The fishing trip up in U M when we got lost and Dad began to holler, and after lots of walking and yelling someone soon answered us and we got back safely. I think of the times working with the sheep, Dad teaching me how to shear a sheep, of tromping wool, and herding sheep. Learning how to do things on the farm, that has been a great help to me ever since."
Forrest was raised in religious family, his grandparents and great-grandparents having embraced the gospel of Jesus Christ and joining the Church of Jesus Christ of Latter-day Saints in early days of the church. The area they lived in was settled by both his father's and mother's famlies in pioneer times. Forrest was blessed in the church one month to the day of his birth, by J. C. Cowley in the Venice Ward. He was baptised in the Stake Tabernacle in Richfield on 6 June 1926 by Wayne Christian, confirmed by A. W. Buchanan the following day. He was involved in church activity, as shown by church records of his priesthood ordination of Deacon on 6 July 1930. He received a certificate on 14 April 1933 for completing 3 years of Junior Seminary.
Life in Northern Utah
Forrest was a member of the FFA (Future Farmers of America), and along with his activities, he participated in an activity in faraway Logan. He relates: "While we were living in Venice, they had what was called the Farmers Encampment, which was held on campus of the Utah State Agricultural College at Logan. There were farmers from throughout the State that gathered there, driving their old cars. It was a real experience. They furnished all the buttermilk you could drink. There were lots of activities and games of all kinds and gatherings for the parents. One thing that I vividly remember was that the old Model T Fords had gravity feed gas and on some of those steep dugways, they would have to be turned around and backed up the hill to get to our destination."
This was before 19 May, 1935 when he was ordained a Priest in the Logan 5th Ward, and after his sophomore year of high school in Richfield, because he then states, "It wasn't long after this that Dad wanted to try out for a Forest Ranger, so after my Sophomore year we moved to Logan, Utah, and Dad went to College to train for the Forest Service. He went for two years then found there were no openings. So we moved out to North Logan and rented a farm. We lived there about a year and a half. In the meantime Dad spent a lot of time searching up through Idaho and Northern Utah for a piece of ground to buy. He finally located an eighty acre farm in West Tremonton and bought it for 8,000 dollars. It had a big home on it, also a barn, granary and other small buildings. Dad got a loan from the Federal Land Bank."

#####

Translate this sentence from the family history passage into Spanish: "They furnished all the buttermilk you could drink."

◆ DATA RECORDS:
#####

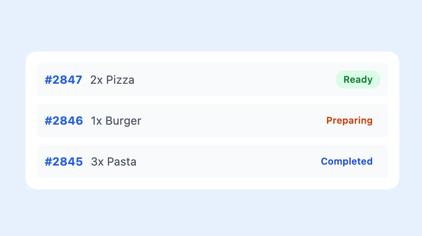Image resolution: width=422 pixels, height=236 pixels.
Task: Open order #2847
Action: (63, 80)
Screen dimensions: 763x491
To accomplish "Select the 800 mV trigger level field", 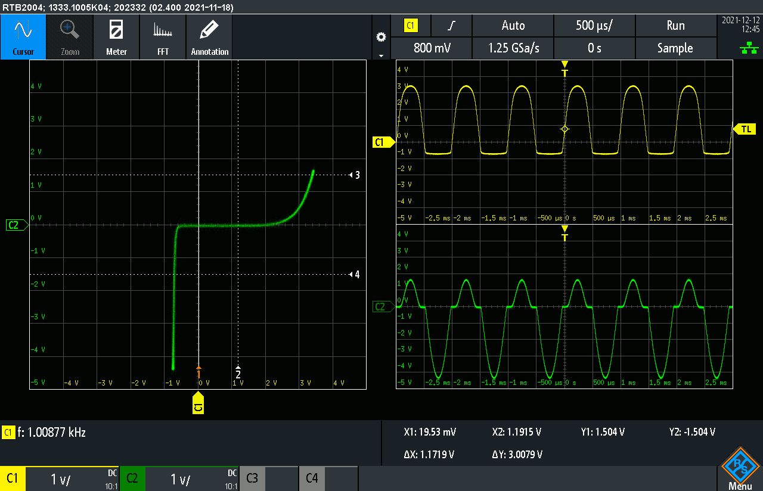I will coord(431,48).
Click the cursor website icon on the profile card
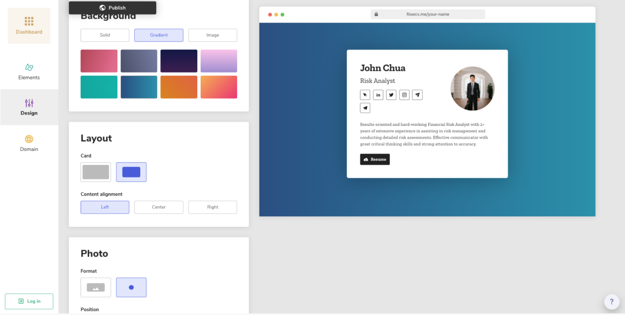Viewport: 625px width, 315px height. pos(365,95)
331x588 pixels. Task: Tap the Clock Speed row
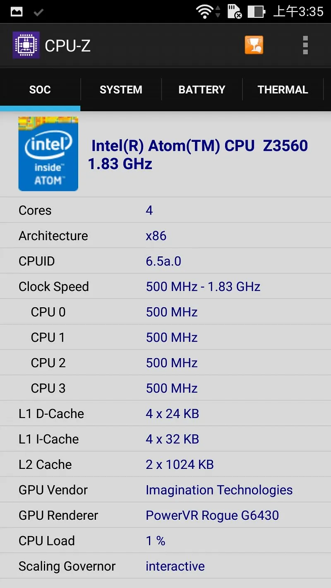click(x=166, y=286)
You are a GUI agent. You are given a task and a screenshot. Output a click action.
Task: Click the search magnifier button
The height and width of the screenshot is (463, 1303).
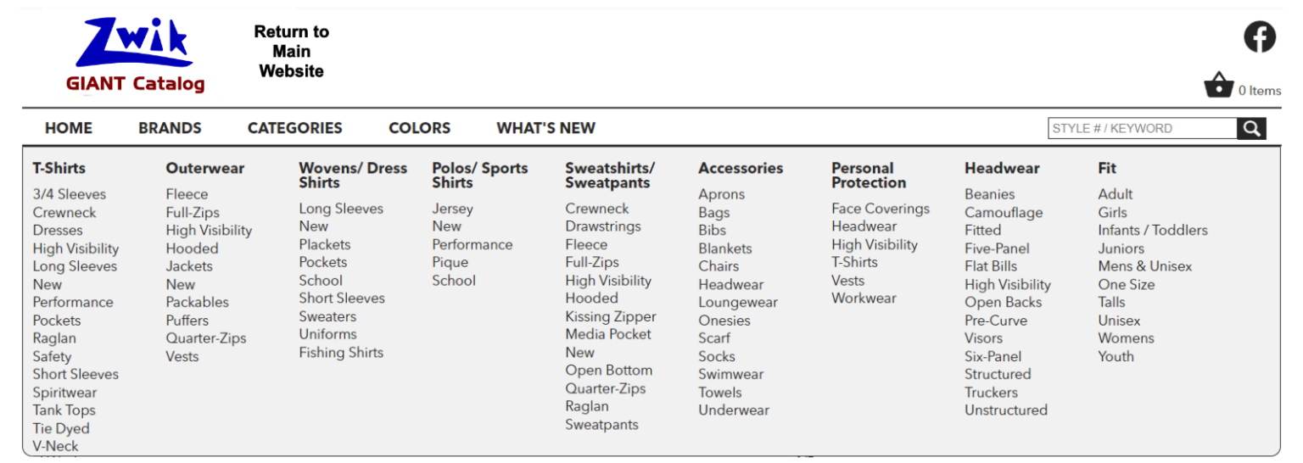tap(1251, 129)
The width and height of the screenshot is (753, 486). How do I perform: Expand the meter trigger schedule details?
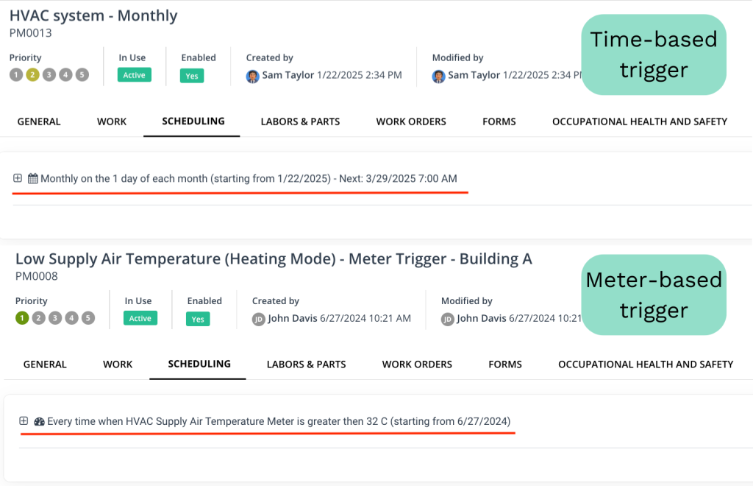(23, 421)
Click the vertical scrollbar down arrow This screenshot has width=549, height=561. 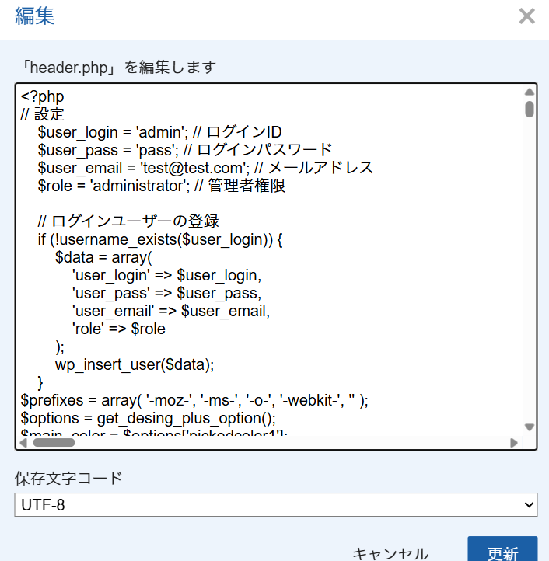click(530, 427)
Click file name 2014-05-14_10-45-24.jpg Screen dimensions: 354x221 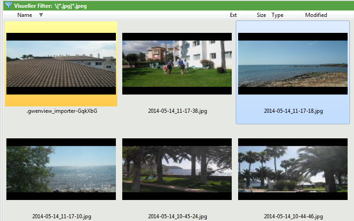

#####

◆ YOUR RESPONSE: Proporcionaban todo el suero de leche que uno pudiera beber.